CONSIGNE:
Poursuivez l'extrait sur Steve McQueen et la moto en reprenant juste après sa dernière phrase.

Bien qu’ils soient plus habitués à rouler dans le désert que sur des chemins forestiers boueux, les Américains démontrent leur capacité d’adaptation. Certes, Steve étale son sens de la combativité mais il chute à deux reprises ; la seconde sera fatale. En voulant éviter une femme qui traverse la piste au moment où il surgit, il tombe, abîmant sérieusement sa Triumph TR6 SC. La fourche est tordue. L’abandon est inévitable. Son ami Bud n’est pas plus chanceux. Il se casse la cheville gauche en tapant un muret. L’équipe sauve tout de même la médaille d’or grâce à Dave Ekins et Cliff Coleman.
L’acteur américain ne veut pas rester sur un échec. Sa Triumph est préparée pour l’ISDT 1965 qui se court à l’île de Man. Au dernier moment, il est obligé de renoncer pour cause d’engagement au cinéma. C’est promis, on va le revoir. Si l’activité cinématographique l’éloigne un temps des courses de moto, il comble ce manque en bricolant ses machines et en se rendant sur les lieux tournages au guidon de certaines d’entre elles. C’est ainsi qu’entre deux scènes de La Canonnière du Yang-Tse, il tue le temps libre en s’évadant sur une Suzuki carénée en échappement libre, identique à celle de compétition. Sans casque bien sûr!
Ses prouesses à moto, McQueen en livre encore un aperçu dans One Any Sunday (ou Challenge One), un documentaire d’une heure et demie sur l’univers de la moto aux États-Unis qu’il a partiellement financé via sa société de production. À la fin, on le voit, heureux comme un gosse, en compagnie de deux amis multiplier les sauts et les glissades sur des dunes de sable. En cow-boy moderne, il dompte parfaitement les ruades de sa machine.

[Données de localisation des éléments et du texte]
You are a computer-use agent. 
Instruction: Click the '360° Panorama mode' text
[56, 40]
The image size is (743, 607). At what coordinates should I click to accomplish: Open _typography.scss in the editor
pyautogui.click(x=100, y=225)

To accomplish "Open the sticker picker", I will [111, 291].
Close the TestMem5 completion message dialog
--
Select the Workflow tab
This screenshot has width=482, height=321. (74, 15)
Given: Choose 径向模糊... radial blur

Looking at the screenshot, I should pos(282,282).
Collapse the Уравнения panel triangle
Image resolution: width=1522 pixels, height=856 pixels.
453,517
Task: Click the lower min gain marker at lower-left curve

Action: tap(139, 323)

RÉPONSE:
Triumph TR6 Trophy: l’inspiratrice des trails modernes
À la fin des années cinquante, les marques japonaises n’ayant pas encore investi le marché, Triumph est l’un des rares constructeurs à proposer des machines de sport vraiment performantes. Aux États-Unis, ce gros trail fait fureur dans les longues courses disputées notamment dans le désert californien. Steve McQueen en est tombé amoureux après avoir acheté un modèle Bonneville. La marque anglaise en décline une version TR6 avec phare chromé non caréné et petit garde-boue avant. C’est ce modèle que Steve McQueen et son ami pilote Bud Ekins, sa doublure pour franchir le mur de barbelés, utilisent dans La Grande Évasion.
Afin qu’elle ressemble à une moto BMW que la production avait fini par écarter en raison de son inaptitude à pouvoir réaliser les cascades, la Triumph avait été repeinte en kaki. Un porte-bagages et une vieille selle finissaient de la déguiser en machine bavaroise. McQueen et Ekins n’ont pas eu à le regretter. Avec son châssis et son bicylindre 650 cm3 de 42 chevaux, la TR6 s’est avérée l’engin idéal pour relever les défis imposés par le scénario du film. Jamais rassasié, McQueen partait souvent battre la campagne allemande au guidon de la TR6 très spéciale. Un sacré coup de pub pour Triumph.